# Attempts at traditional 2D animation!



## Summercat (Nov 30, 2007)

10 frame animation, 5 unique frames, all hand drawn. This is a sequal of sorts to my avatar, and I think I have a bit more action this time.

The tail didn't move asmuch as I thought it was going to, but the eyes and mouth worked like I envisioned.

I think next time I really ought to plan out the animation sequence...


----------



## MDTailz (Nov 30, 2007)

Heh cool, traditional animation is fun but not easy >.>

The eyes and mouth do look pretty good.

As for the tail.. Well keep working at it =P
Keyframes are your friend.

When tails move generally they start moving at the base and then the rest of it follows. (not always, but usually)
This is what i mean:

http://www.furaffinity.net/view/845535/
(ya it's old and it has it's problems and it takes forever to load, but the tail movement is nice =P)
http://media.putfile.com/rat-crawl-sequence
(not quite as strong, but you get the idea)

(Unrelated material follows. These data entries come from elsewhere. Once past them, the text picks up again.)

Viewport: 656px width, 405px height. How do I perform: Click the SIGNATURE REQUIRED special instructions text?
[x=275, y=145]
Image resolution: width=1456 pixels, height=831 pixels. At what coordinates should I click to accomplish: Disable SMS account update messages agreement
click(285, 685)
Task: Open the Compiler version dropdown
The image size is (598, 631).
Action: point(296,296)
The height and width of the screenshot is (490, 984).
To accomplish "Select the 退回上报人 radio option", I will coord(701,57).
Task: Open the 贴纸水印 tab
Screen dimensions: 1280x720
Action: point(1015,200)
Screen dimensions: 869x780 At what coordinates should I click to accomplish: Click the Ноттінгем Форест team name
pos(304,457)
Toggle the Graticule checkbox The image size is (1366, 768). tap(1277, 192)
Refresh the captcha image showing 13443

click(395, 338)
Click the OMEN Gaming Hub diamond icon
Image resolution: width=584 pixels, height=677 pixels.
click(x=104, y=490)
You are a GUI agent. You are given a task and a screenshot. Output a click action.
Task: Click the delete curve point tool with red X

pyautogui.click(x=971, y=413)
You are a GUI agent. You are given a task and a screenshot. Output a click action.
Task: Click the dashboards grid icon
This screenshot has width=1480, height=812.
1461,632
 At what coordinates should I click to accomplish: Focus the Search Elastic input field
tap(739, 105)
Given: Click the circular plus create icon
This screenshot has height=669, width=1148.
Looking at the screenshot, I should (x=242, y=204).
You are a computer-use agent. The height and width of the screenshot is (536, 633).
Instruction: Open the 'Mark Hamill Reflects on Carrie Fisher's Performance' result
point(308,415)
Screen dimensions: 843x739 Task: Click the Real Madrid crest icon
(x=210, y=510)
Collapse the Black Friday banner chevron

I think if you impliment even a small portion of that it'll look more lifelike =D


----------



## Summercat (Nov 30, 2007)

MDTailz said:
			
		

> Heh cool, traditional animation is fun but not easy >.>
> 
> The eyes and mouth do look pretty good.
> 
> ...



Yeah, my friend (who has taken animation courses, I have not) mentioned actually animating the tail and the eyes on different frames. I'll possibly have another one to show next week when I abuse my friend's school's animation lab again ^^


----------



## MDTailz (Nov 30, 2007)

Summercat said:
			
		

> MDTailz said:
> 
> 
> 
> ...



Hehe
do you use a lunchbox? If so animating them on different frames helps SO much.
That's what i did on.... *looks around* well it's not on my computer, but ya tails (when not used for balance, like on anthro characters like yours) move seperately from the body, so that's why it makes it easier.
I'm not so sure about the eyes, I'd keep that consistant with the face. A lot of the time the eyes move with the face to make expressions. Like on yours i could see the eyebrows, hair, and ears moving with the eyes, depending on how much expression there is. All those little secondary actions are very important.
I haven't had an animation class for a year now, but i keep animating lolz. >.>
stupid... fundamental classes.


----------